Le BPC (bâtiment de projection et de commandement) « Tonnerre », regorge d'informatique avec un nombre important de personnels : 170 postes de travail qui permettent l'échange de messages, la rédaction des ordres, la validation, l'authentification et la transmission aux échelons subordonnés. : Photo Philippe Arnassan Les « gamers » sur PC ou console maîtrisent cela haut la main. Mais dans la vraie vie, la numérisation totale de l'armée de terre n'est envisagée qu'en 2012. Cette semaine à Fréjus et sa région, l'exercice ANVIL 08 s'inscrit justement dans un processus de certification des unités dans le domaine de la numérisation de l'espace de bataille (NEB).
En outre, 1 500 soldats de l'armée de terre seront évalués dans leur capacité de combat en zone urbaine, dans la perspective de la prochaine prise d'alerte de l'OTAN, en janvier 2010.

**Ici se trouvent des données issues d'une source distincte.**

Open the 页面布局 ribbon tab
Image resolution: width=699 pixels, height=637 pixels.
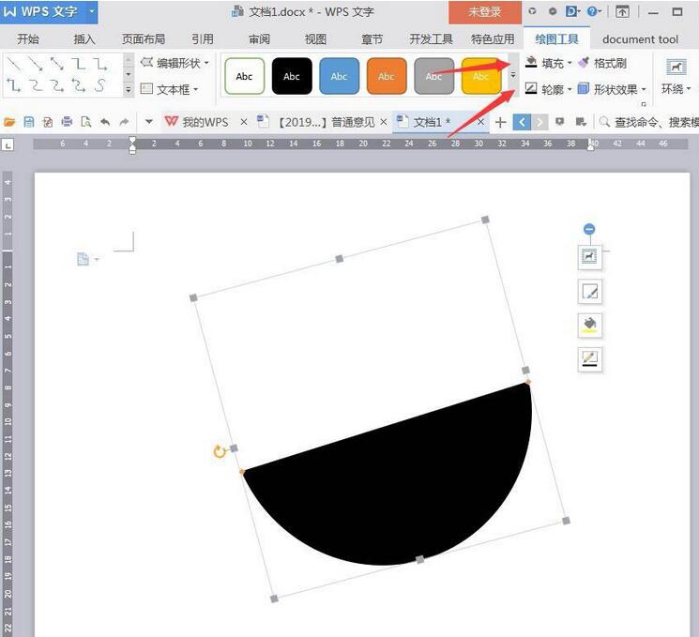144,39
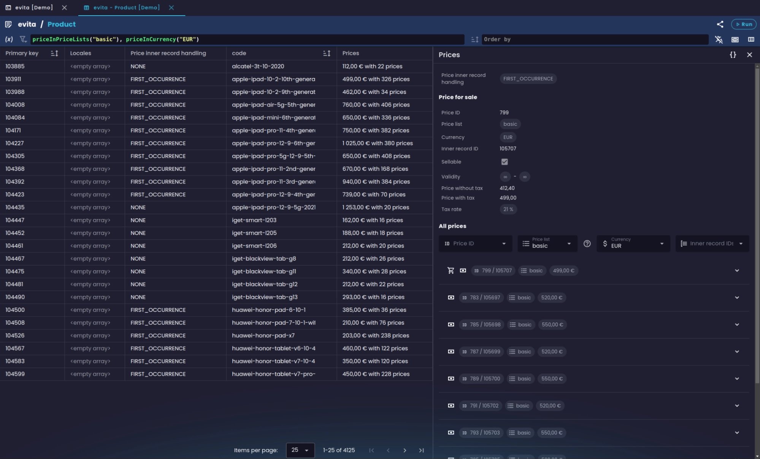Click the column selector icon in the toolbar
This screenshot has height=459, width=760.
pos(751,39)
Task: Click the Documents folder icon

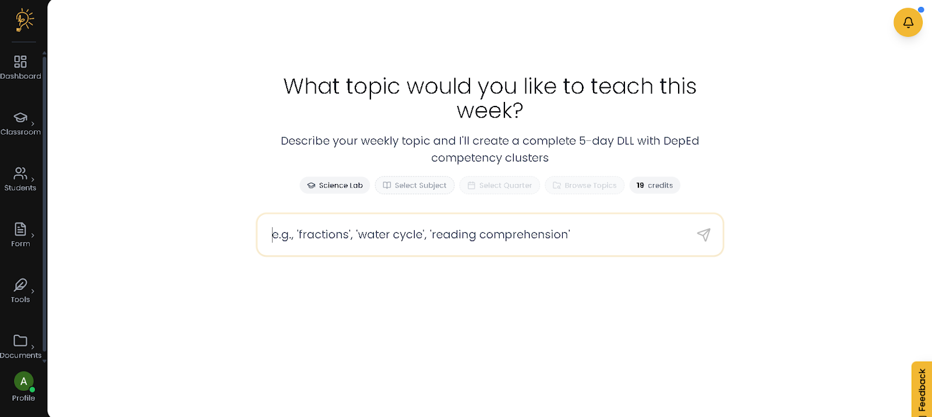Action: point(20,341)
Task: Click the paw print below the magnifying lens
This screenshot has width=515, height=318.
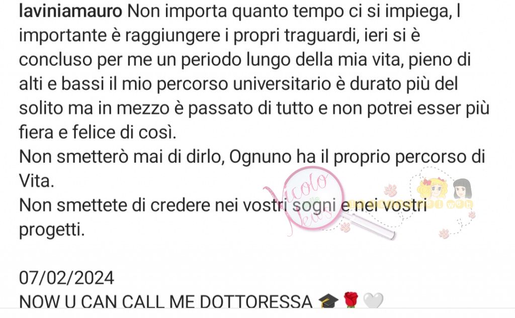Action: pos(345,227)
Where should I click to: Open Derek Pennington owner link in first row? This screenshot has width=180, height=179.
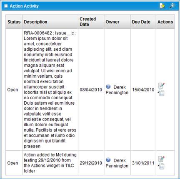[117, 90]
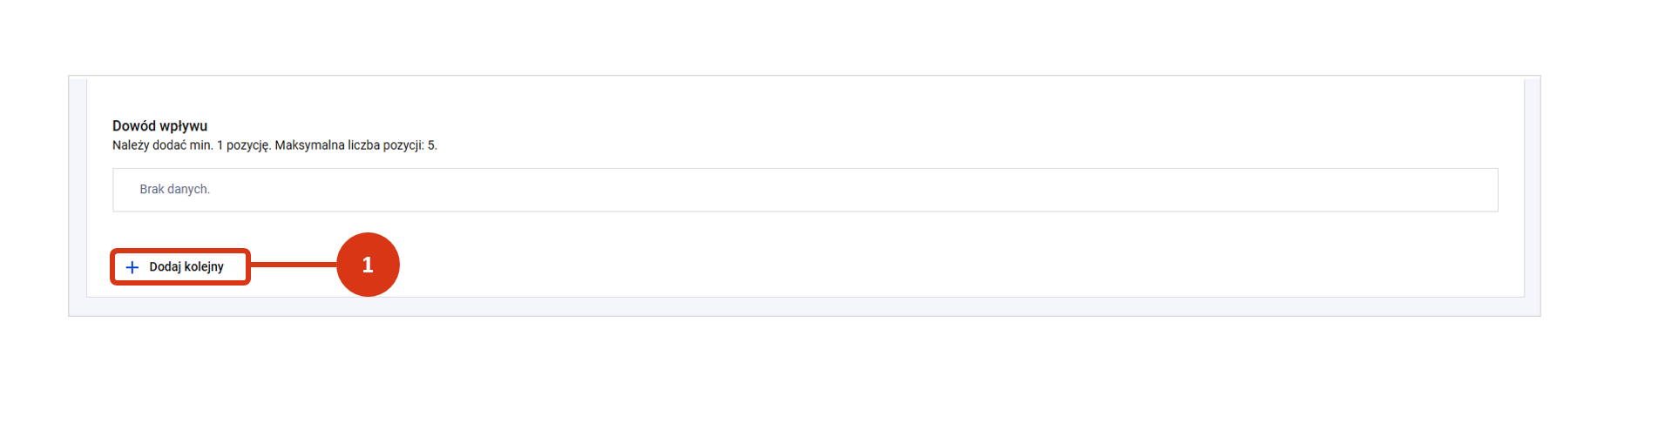Viewport: 1665px width, 430px height.
Task: Click the word 'wpływu' in the heading
Action: pyautogui.click(x=183, y=126)
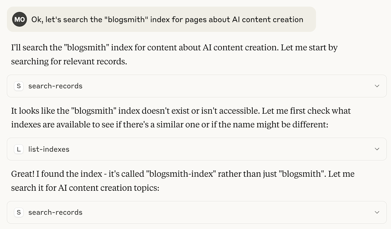
Task: Click the S icon of the initial search-records call
Action: (x=19, y=86)
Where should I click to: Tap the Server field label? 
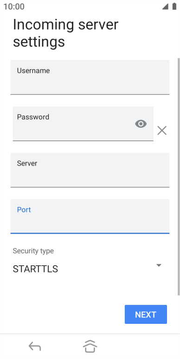tap(27, 163)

Les opérations de débarquement ont débuté hier, à Saint-Aygulf et sur la base nature de Fréjus. Elles convergeront vers la prise fictive d'un aéroport et l'évacuation de civils pris à partie par des paramilitaires à La Motte et au Muy (mercredi), la libération d'otages retenus à Fréjus et la reconquête de la partie ouest de ville tombée aux mains des milices (jeudi), enfin la capture d'un groupe de terroristes (vendredi).
Un intranet inviolable
« Nous sommes tombés d'accord avec les autorités locales pour minimiser les nuisances. J'espère que nous contribuerons à donner une image positive de l'armée », a souhaité, hier sur le pont d'envol du BPC (bâtiment de projection et de commandement)Tonnerre, le contre-amiral Loïc Raffaëlli (force d'action navale) qui partage le commandement des opérations avec le général Bertrand Clément-Bollée (6e Brigade légère blindée). « La richesse de cet exercice est de partager la culture des différentes armes », a dit le contre-amiral Raffaëlli en associant l'armée de l'air dont quelques Mirage seront à l'ouvrage.
Parmi les premiers matériels débarqués du BPC Tonnerre et des TCD Foudre et Siroco, des containers regorgeant d'informatique. Le Système d'information régimentaire (SIR) permet de mettre en oeuvre des actions qui sont du ressort des PC des régiments et de leurs compagnies. Par l'intermédiaire d'interfaces codées, sorte d'intranet inviolable, ces informations sont transmises au Système d'information pour le commandement des forces (SICF).
Ce système, mis à la disposition de l'état-major conjoint du théâtre d'opération, permet au commandant de préparer et planifier les combats, de prévoir leur évolution, d'y pourvoir.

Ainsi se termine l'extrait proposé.